§ **Task instructions**
Go through the records below and copy out every line that contains the word "computer".

-- Opening Marker --

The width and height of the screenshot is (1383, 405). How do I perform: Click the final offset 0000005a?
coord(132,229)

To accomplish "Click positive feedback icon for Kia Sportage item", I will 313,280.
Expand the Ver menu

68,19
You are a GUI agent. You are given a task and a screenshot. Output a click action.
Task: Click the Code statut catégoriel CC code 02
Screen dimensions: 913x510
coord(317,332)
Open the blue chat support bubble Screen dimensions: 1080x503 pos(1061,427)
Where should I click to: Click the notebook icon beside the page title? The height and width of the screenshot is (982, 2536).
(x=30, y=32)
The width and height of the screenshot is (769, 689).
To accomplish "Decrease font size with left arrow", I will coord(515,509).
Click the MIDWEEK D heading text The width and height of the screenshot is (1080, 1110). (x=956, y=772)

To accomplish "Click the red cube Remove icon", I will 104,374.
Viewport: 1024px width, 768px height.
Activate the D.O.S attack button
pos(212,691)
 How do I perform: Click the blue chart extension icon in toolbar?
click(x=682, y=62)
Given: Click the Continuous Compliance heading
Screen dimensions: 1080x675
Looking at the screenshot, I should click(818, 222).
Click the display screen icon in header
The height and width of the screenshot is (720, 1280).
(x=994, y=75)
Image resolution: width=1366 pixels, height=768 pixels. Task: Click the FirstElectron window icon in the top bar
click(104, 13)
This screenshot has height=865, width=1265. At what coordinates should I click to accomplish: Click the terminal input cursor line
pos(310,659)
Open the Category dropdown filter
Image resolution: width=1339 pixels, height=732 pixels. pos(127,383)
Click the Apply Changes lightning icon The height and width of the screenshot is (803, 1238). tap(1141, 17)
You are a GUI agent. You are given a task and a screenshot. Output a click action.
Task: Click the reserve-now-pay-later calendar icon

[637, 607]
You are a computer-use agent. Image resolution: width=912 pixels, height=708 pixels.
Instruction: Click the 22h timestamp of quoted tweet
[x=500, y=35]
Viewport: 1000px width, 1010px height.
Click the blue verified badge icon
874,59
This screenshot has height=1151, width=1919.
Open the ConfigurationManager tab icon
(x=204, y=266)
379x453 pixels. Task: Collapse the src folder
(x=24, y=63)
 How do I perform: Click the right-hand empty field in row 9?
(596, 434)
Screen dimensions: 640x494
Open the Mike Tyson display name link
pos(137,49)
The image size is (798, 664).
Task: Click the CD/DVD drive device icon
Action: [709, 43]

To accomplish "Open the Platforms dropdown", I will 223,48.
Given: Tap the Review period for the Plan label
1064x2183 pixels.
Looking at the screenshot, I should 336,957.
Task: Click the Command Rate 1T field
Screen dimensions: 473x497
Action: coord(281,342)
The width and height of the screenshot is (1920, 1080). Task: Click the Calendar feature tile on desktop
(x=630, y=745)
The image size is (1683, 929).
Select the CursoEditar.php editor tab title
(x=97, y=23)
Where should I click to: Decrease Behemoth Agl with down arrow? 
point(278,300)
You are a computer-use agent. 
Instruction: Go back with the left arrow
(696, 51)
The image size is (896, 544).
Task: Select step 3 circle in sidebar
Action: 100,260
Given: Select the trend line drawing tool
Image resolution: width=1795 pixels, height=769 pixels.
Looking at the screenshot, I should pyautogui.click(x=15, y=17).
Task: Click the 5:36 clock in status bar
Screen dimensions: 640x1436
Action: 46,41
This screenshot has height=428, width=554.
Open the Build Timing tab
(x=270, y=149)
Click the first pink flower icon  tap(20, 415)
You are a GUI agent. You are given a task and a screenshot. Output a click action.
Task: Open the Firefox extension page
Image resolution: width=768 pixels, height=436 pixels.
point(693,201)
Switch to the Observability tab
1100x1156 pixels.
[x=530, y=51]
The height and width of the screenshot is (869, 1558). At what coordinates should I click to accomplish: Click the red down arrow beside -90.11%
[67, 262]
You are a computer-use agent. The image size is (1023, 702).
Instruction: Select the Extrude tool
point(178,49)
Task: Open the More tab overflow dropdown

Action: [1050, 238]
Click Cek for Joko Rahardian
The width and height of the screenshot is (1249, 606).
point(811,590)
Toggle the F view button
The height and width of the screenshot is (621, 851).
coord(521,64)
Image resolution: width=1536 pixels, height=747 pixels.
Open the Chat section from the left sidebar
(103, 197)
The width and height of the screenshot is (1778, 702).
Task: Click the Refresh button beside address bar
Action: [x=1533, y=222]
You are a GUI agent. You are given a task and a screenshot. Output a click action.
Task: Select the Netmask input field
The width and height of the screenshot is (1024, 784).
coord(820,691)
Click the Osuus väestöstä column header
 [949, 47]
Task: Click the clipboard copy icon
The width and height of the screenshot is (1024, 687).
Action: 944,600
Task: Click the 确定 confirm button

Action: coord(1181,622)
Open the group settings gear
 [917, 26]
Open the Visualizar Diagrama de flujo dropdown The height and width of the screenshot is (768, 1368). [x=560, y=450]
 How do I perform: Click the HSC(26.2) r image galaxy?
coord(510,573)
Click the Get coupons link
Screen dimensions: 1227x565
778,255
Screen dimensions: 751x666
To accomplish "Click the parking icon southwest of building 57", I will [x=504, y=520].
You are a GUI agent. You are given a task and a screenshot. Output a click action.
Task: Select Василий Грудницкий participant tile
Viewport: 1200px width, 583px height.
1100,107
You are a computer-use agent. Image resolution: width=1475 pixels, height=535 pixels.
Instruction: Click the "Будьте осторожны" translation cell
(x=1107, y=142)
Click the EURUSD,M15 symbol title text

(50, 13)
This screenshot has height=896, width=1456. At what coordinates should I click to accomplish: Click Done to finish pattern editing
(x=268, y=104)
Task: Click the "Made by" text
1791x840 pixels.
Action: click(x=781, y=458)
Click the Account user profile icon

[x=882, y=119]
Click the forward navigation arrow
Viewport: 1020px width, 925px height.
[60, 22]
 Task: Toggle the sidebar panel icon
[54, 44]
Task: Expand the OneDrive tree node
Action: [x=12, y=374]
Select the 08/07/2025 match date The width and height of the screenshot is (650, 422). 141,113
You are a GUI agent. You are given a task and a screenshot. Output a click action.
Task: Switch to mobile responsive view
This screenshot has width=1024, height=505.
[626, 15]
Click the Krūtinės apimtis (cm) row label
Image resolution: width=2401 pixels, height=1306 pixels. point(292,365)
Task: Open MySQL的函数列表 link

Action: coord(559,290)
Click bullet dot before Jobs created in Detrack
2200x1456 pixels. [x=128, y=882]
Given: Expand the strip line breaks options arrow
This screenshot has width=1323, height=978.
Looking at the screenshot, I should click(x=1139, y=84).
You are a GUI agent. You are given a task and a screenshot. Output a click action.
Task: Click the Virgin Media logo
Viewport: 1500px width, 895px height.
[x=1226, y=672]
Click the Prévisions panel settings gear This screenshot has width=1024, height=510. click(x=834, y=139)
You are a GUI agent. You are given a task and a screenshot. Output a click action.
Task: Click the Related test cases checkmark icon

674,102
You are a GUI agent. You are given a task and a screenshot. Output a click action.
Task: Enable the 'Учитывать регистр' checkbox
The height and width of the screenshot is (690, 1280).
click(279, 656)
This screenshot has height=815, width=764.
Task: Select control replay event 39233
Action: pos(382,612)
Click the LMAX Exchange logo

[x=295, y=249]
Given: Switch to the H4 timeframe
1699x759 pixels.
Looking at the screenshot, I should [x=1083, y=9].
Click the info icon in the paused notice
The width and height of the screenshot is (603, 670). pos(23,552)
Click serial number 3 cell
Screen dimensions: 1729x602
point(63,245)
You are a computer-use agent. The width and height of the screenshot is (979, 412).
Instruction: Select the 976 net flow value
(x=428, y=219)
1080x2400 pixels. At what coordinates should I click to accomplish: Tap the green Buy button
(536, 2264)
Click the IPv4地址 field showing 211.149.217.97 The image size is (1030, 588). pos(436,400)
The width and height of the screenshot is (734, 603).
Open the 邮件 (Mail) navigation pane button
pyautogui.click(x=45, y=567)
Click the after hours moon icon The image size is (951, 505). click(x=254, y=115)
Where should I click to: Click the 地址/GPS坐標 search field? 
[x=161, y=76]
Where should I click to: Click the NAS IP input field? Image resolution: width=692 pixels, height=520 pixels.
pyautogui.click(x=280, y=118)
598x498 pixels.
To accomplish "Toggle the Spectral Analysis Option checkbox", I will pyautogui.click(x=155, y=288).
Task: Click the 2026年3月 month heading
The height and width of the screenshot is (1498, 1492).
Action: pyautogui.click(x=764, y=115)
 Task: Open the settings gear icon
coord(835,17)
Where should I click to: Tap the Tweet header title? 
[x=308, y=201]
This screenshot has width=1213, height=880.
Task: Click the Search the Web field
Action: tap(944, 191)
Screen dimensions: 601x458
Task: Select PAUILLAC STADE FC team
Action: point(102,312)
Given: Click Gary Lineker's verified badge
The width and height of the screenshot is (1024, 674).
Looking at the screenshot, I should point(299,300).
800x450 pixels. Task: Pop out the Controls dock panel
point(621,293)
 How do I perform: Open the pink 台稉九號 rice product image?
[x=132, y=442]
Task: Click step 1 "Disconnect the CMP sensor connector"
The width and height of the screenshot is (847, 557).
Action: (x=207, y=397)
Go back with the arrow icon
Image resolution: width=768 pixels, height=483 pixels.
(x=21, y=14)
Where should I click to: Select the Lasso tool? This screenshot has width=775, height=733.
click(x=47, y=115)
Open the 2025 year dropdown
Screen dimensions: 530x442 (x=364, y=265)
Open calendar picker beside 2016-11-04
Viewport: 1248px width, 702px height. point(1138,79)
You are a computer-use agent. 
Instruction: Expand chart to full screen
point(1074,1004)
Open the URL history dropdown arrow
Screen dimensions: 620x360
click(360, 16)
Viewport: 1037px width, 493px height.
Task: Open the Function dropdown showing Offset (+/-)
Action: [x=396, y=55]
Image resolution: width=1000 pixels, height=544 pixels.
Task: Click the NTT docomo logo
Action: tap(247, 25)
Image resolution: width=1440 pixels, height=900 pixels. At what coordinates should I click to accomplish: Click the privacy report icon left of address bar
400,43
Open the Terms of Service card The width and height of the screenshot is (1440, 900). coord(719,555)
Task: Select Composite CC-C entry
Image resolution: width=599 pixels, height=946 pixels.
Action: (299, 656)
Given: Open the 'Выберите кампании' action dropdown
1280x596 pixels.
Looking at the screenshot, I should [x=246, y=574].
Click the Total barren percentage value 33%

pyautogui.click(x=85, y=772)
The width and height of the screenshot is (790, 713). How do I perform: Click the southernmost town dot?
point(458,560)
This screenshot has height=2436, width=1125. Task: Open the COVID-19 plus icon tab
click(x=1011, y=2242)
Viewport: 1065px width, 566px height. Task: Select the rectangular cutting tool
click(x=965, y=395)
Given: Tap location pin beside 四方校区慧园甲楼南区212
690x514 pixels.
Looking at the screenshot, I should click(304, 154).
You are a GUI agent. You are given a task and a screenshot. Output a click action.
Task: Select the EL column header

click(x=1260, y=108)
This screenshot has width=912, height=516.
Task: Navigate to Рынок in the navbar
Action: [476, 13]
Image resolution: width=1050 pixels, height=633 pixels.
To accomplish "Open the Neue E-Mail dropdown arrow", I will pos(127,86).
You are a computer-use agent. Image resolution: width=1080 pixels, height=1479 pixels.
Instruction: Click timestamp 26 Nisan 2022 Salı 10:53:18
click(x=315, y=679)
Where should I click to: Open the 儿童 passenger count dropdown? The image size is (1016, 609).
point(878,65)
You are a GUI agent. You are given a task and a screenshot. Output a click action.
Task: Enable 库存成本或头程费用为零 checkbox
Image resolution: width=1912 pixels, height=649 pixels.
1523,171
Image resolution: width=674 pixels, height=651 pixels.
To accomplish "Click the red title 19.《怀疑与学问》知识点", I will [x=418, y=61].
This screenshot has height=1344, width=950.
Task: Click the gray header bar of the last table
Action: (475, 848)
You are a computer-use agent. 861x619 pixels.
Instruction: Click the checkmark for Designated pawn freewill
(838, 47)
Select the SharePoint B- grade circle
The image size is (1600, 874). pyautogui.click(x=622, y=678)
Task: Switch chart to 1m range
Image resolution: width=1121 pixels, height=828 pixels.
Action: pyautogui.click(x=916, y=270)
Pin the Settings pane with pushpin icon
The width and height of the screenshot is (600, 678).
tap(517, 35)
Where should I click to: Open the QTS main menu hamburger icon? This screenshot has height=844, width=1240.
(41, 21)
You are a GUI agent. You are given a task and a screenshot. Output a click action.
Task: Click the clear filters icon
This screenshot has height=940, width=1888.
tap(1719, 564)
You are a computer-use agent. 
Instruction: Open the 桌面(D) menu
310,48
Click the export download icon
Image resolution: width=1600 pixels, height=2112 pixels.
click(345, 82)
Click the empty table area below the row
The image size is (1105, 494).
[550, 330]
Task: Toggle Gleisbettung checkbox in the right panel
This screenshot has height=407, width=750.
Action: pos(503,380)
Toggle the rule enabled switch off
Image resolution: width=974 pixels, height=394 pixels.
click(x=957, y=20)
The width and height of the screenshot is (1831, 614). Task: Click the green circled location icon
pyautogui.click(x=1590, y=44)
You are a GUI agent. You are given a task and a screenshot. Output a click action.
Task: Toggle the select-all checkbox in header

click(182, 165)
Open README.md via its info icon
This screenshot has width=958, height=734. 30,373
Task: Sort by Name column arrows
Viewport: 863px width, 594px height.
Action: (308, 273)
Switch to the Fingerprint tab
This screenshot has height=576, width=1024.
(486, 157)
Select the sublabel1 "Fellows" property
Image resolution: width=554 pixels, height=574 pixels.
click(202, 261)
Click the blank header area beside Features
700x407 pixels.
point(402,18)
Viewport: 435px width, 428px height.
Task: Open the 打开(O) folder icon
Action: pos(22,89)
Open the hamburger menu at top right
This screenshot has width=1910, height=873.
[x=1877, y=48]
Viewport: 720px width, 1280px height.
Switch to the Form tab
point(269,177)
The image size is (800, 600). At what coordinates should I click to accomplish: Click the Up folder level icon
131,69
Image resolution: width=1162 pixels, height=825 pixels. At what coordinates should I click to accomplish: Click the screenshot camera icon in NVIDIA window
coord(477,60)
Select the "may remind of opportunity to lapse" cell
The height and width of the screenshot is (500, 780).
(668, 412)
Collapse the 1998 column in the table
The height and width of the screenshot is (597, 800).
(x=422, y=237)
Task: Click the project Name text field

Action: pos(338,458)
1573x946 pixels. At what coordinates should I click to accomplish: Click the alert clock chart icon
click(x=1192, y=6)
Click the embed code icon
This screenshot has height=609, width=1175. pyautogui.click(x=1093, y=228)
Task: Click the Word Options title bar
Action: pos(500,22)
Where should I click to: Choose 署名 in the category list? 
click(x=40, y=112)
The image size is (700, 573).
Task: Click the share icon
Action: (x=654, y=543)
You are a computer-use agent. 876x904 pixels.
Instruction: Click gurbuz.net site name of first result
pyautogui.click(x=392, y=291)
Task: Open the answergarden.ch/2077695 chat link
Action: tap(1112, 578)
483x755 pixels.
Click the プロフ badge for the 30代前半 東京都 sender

-- Closing Marker --

§ **The completed task**
You are a computer-use agent. Image resolution: width=912 pixels, height=708 pixels.
You are a computer-use agent. 
You are a computer-use agent. The image size is (1023, 702).
You are a computer-use agent. Image resolution: width=1475 pixels, height=535 pixels.
You are a computer-use agent. The width and height of the screenshot is (979, 412).
You are a computer-use agent. 
You are a computer-use agent. Image resolution: width=1080 pixels, height=1479 pixels.
You are a computer-use agent. 861x619 pixels.
You are a computer-use agent. 
You are a computer-use agent. 876x904 pixels.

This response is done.